The Isaac that lived after the event at Mt. Moriah was therefore a ‘resurrected’ Isaac. That is why it says in verse 19,
“Accounting that God was able to raise him up, even from the dead; from whence also he received him in a figure.”
The Bible says right here that Abraham received Isaac from the dead. In other words, Isaac died. He died to Abraham.
Now, notice verse 18 which is central to our understanding the New Covenant.
“Of whom it was said, That in Isaac shall thy seed be called.”
This is why Abraham is such an important figure in the Bible. The Bible says that Abraham, to whom the promises were made, accounted that God was able to raise Isaac up from the dead. Moreover, the Bible says that Abraham “received” him from the dead! In other words, Abraham received the promises of God through a ‘resurrected’ Isaac, an Isaac who had died and risen from the dead!
Try as we might, we will never know the true promises of God this side of life. The true promises of God are received on the other side of a resurrected life. Most believers think that the promises of God are miracles, signs and wonders. But no. The true promises of God are a life that is victorious over sin. It is that simple. That is why, one day, Jesus stopped all miracles and brought up a different gospel, the gospel of eating His flesh and drinking His blood. He was introducing the true gospel, the gospel of identifying our lives with His life in dying and resurrecting.
And after Jesus we see the Apostle Paul, who declared that he wanted to know nothing
“save Jesus Christ, and him crucified” (1 Cor.2:2)
That is why the doctrine of the cross is central to the faith of every believer. Not the doctrine of miracles, signs and wonders (1 Cor. 1:22-23).
The church needs to come to an understanding of the need to crucify the flesh.

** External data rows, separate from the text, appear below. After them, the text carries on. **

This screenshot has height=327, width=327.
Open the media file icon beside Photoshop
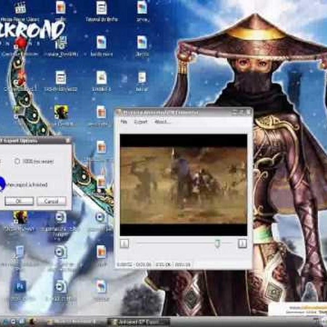coord(60,287)
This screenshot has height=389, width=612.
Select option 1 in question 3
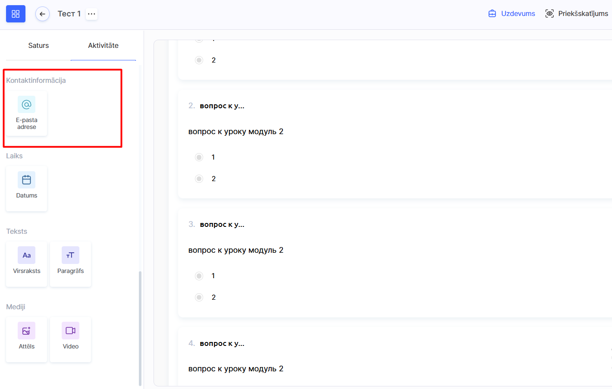coord(199,276)
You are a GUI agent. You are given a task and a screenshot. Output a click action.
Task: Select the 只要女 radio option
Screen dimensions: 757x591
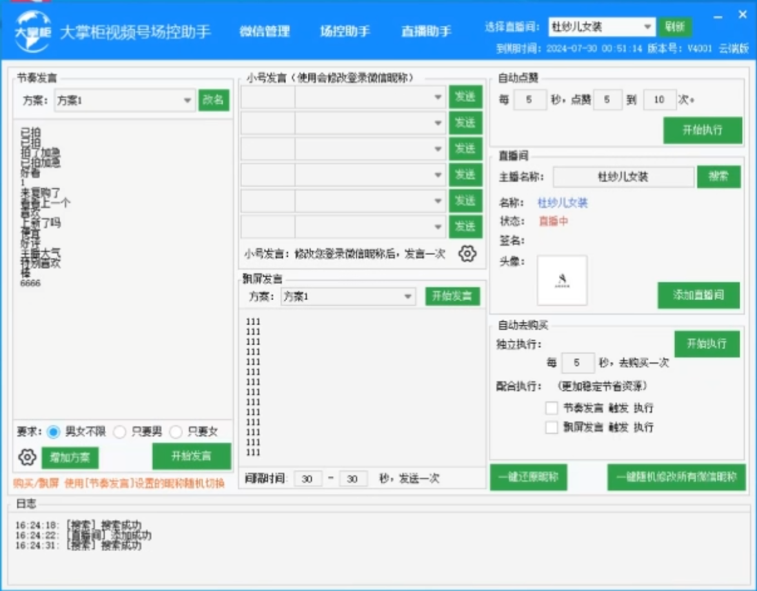click(x=176, y=432)
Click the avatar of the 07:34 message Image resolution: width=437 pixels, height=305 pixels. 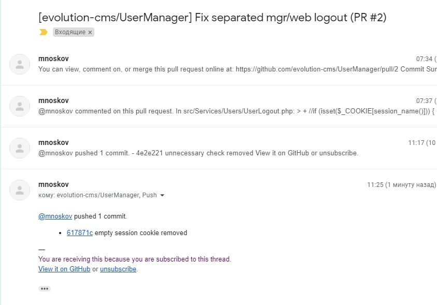click(20, 64)
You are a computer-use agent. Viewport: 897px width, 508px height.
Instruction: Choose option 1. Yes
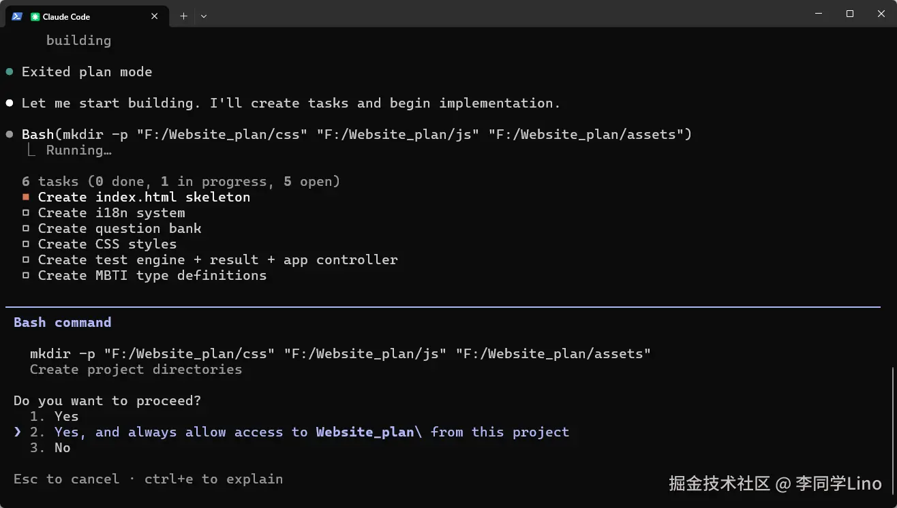tap(66, 416)
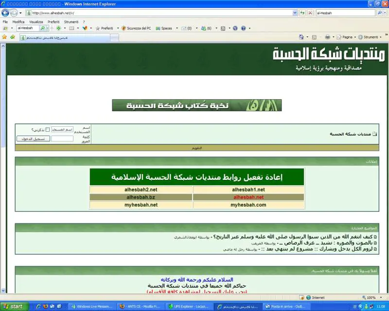Click the username input field
The height and width of the screenshot is (311, 389).
[62, 129]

And, being that the New Covenant is more real than the old, the flesh must die a true death. Not half dead, not make-believe dead; but fully and truly dead. That is how we will come into the promises of Abraham: a new, victorious life in the Spirit.
This is a difficult lesson. The cross is a difficult undertaking. But thank God we have the Holy Spirit to help us. He is our Helper (Jn. 14:16-18).